Congratulations to the 101 Tenth Graders who earned an ACADEMIC LETTER for outstanding performance on the Personal Project in the 2019-20 school year!
Dear Students and Parents,
Welcome to the 10th Grade Personal Project!
This Website will be updated with ongoing details about the Personal Project. Return here often to get support!
An important note about the potential risks involved in personal projects:
Many activities carry with them inherant risk.
Please ensure that you are taking appropriate actions to minimize those risks.
A few examples:
Wearing a helmet when learning a new skill on a skateboard
Including a parent in meetings or interviews with community members
Ensuring that power supplies are disconnected when working with anything powered by electricity
Only fundraising from trusted, known individuals
These examples are certainly not exhaustive.
Each Project Supervisor will discuss potential risks with each student.
Certain projects will require completion of a Release of Liability Form, available here: Release of Liability Form
The Process Journal: A Vital Piece of a Successful Personal Project
You should begin your process journal as soon as you begin to think about your Personal Project. The process journal may take many forms: a digital journal, online blog, series of video reflections, or physical paper journal. Use your process journal to record your ideas and thoughts about your project, record your progress, and keep track of research sources. Don't forget to include personal reflections about the process of completing a personal project at every step of the way!
Every personal project must include research sources. Those sources could be interviews, YouTube videos, traditional research sources like books, database articles, and magazines, and more. If the original information did not come from you, the source of the idea should be cited!

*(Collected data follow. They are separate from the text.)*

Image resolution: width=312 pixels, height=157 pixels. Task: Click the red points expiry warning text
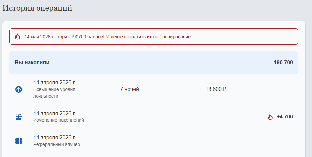108,37
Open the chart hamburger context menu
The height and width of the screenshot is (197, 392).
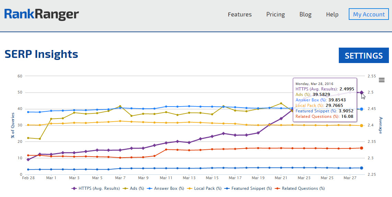coord(381,80)
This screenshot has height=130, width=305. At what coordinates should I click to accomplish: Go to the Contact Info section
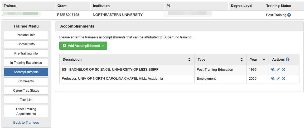coord(26,44)
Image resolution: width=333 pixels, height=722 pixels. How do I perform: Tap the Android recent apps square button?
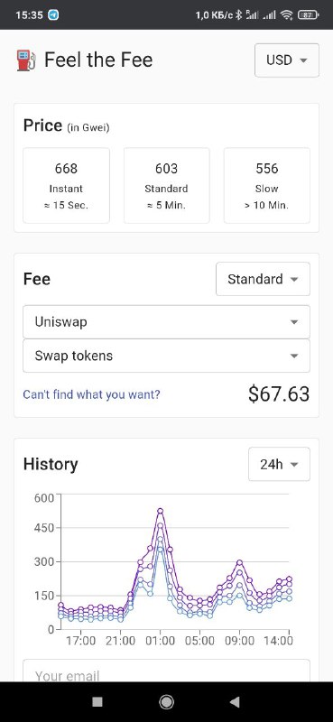97,702
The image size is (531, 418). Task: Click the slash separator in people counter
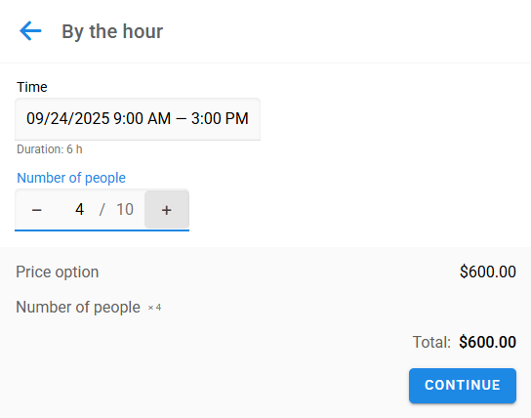pos(102,209)
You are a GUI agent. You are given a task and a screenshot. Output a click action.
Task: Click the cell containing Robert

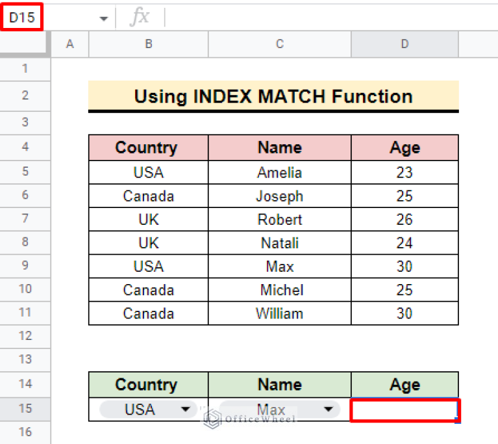click(280, 220)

It's important that you cite ALL of your sources, not just books and electronic sources. Keep a log in your process journal of everything and everyone that you get information from!
Use your sources for background knowledge, enhacing existing knowledge, for new ideas or perpectives, to learn new skills, and more!
Sources can be found in many places! People are sources, the Internet has millions of sources, and your school and public libraries are good places to start! Consult with your personal project supervisor for help with finding sources.